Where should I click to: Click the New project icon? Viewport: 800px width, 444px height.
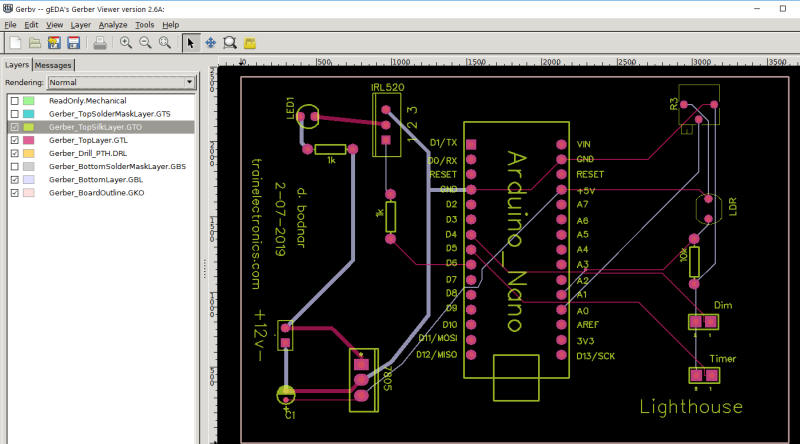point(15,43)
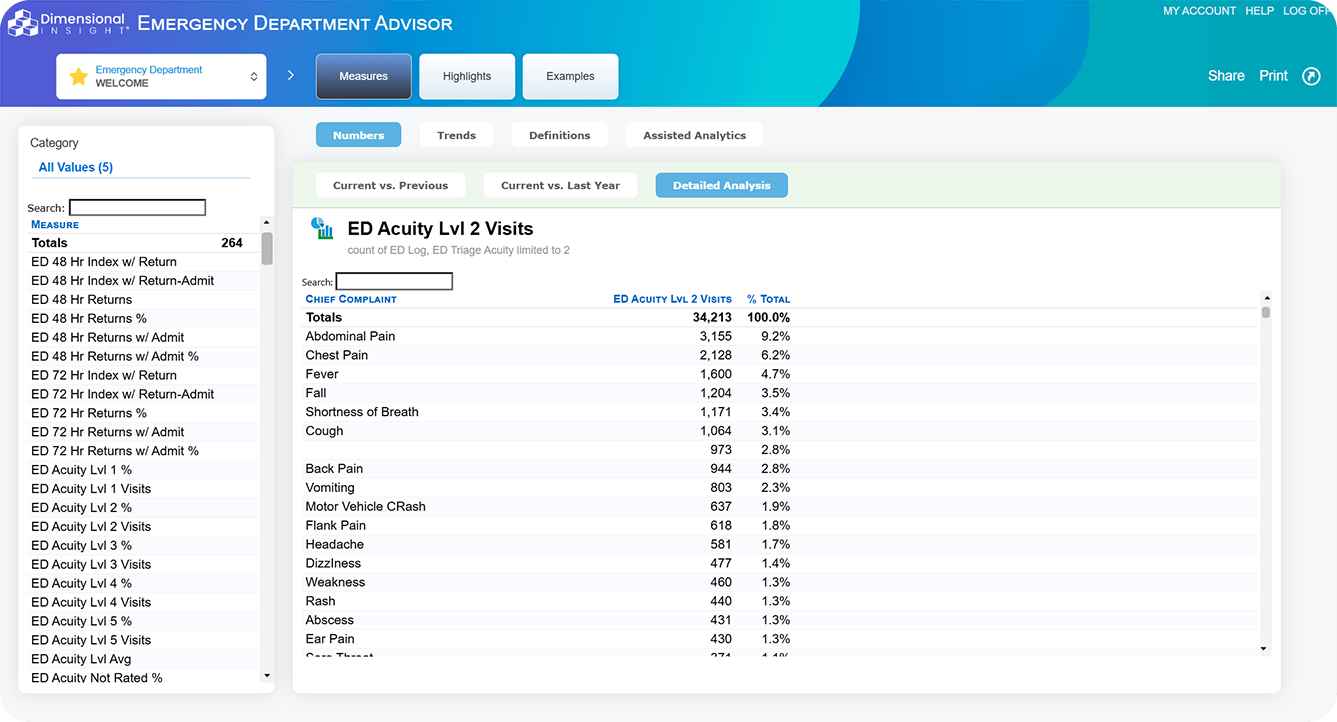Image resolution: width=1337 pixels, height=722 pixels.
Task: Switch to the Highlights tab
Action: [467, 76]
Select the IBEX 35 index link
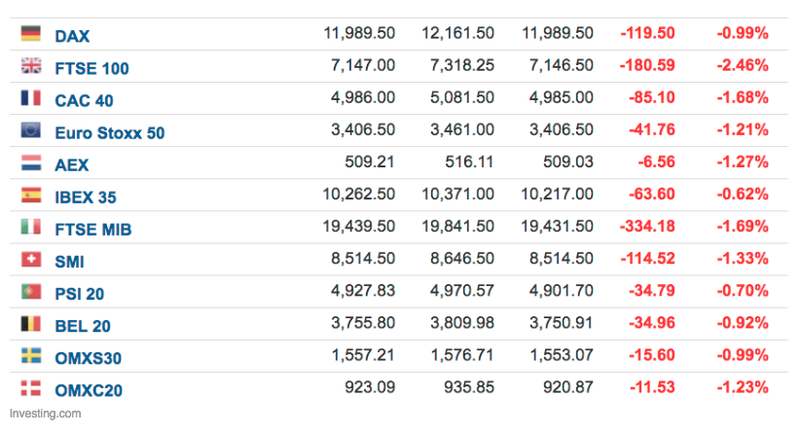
———
Your objective → An exact reproduction of the data above is required, with every picture removed.

Solution →
Where should I click to: Click the New project icon? Viewport: 800px width, 444px height.
point(15,43)
Image resolution: width=1337 pixels, height=722 pixels.
Task: Switch to the Highlights tab
Action: [467, 76]
Select the IBEX 35 index link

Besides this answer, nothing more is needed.